That sense that Labour should be a party which represents the actual concerns of a specific voter base, rather than a party which advances the various causes célèbres of left-wing political activists, is perhaps the fundamental principle which unites the otherwise quite disparate views of the political actors commonly associated with ‘Blue Labour’. The other half of McSweeney’s agenda reflects his early experience of New Labour. His desire for modernisation of the state — and a lack of reverence for existing operating procedures — enables genuine reform to be contemplated and reflects precisely the same instincts as Tony Blair (and has much resonance with the project of Dominic Cummings, albeit less radical).
Journalists were fascinated during the early stages of his tenure by his interest in Palantir CEO Alex Karp. McSweeney even reportedly kept a copy of Karp’s The Technological Republic on his bedside table. He was sympathetic to the project of turning No. 10 into an operational ‘hub’ modelled on Silicon Valley firms, and, like Cummings, understood the work of his agenda in government in primarily operational terms — restructuring the state and its institutions to deliver a properly functioning government — rather than as evangelising the ideological pretences of the Oxford PPE bluffer. This instinct makes as much sense from a left-wing perspective as it does on the right, even if the stronger ideological commitment on the left renders it ultimately impossible to deliver.
After Labour’s defeat in 2010, McSweeney took up leadership of Labour’s Local Government Association group before being appointed leader of Liz Kendall’s 2015 leadership campaign. The victory of Jeremy Corbyn in that election represented perhaps the low point of McSweeney’s career, and he spent the next five years plotting the comeback of the Labour Right. To that end, he founded Labour Together, a think tank which served as a major organizing force for opposition to Corbyn’s leadership. Over several years of expensive polling, McSweeney determined that the younger ‘idealists’ of the soft left could be peeled away from Corbyn and any successor — and that Keir Starmer, with his record of opposition to Brexit and perceived soft-left political affiliations, would be the ideal candidate to do so. His subsequent appointment as campaign manager for Starmer’s leadership bid was crucial to the eventual success of that operation.

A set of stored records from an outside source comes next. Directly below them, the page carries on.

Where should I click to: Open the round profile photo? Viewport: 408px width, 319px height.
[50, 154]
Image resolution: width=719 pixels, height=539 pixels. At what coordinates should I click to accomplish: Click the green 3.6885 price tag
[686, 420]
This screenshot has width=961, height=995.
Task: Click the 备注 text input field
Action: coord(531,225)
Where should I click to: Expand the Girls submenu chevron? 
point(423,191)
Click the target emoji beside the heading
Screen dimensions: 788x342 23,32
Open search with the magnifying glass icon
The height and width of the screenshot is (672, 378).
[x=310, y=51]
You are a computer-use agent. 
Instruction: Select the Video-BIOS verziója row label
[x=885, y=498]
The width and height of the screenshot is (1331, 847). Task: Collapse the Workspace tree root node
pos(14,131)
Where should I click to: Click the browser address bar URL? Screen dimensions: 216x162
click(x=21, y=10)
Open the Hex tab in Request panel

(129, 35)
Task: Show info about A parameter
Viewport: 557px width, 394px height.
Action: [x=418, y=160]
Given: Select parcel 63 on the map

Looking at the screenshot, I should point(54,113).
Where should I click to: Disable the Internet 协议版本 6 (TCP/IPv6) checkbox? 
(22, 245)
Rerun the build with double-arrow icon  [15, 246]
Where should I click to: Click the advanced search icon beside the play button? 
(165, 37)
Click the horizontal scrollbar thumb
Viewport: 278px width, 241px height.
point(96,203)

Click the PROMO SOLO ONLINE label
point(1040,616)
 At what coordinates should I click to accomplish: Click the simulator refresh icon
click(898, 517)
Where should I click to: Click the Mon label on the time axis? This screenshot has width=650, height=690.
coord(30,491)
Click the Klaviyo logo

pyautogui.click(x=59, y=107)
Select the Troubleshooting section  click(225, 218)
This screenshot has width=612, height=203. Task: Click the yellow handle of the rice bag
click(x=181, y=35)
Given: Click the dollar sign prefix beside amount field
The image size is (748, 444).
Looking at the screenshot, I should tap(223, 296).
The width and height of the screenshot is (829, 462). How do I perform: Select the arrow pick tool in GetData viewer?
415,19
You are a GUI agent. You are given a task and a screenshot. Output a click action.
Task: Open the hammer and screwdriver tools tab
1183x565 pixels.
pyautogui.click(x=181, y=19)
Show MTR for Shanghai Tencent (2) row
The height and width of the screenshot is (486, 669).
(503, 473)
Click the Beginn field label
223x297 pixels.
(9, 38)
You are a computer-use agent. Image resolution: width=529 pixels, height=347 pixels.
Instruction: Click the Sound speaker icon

It would be incorrect, however, to describe Starmer entirely as a golem of McSweeney, or to suggest that Starmer has no views of his own. Coming, broadly speaking, from the party’s nebulous soft left, Starmer’s ideological foundations are a strange kind of ‘anti-politics’. He seemingly believes that ‘The Law’, properly defined and applied, can be used as a tool to mediate all disputes and abolish political conflict itself. His commitment to this view shines through only in the relatively few areas of policy which he has directly influenced — most notably the surrender of the Chagos Islands.
That said, trying to understand ‘Starmerism’ from the starting point of the man’s own views misses the point of what is unique about his leadership, and can potentially lead to exaggerating of the importance of ideas per se to his failure as Prime Minister. What fundamentally defines Starmer’s leadership and gives character to his government is not his politics, but his approach to the job he has been given. He does not function as an executive, setting direction and making decisions; instead, he operates as a manager, fielding opinions from his team and delegating responsibility for broad areas of his leadership to the relevant aides. In many ways, albeit for very different reasons, his government functions very similarly to that of Boris Johnson. Where Johnson delegated out of incompetence and disinterest, Starmer simply misunderstands the nature of the job. It is little surprise, then, that we see such a similar story unfolding following 2024 to that which followed 2019.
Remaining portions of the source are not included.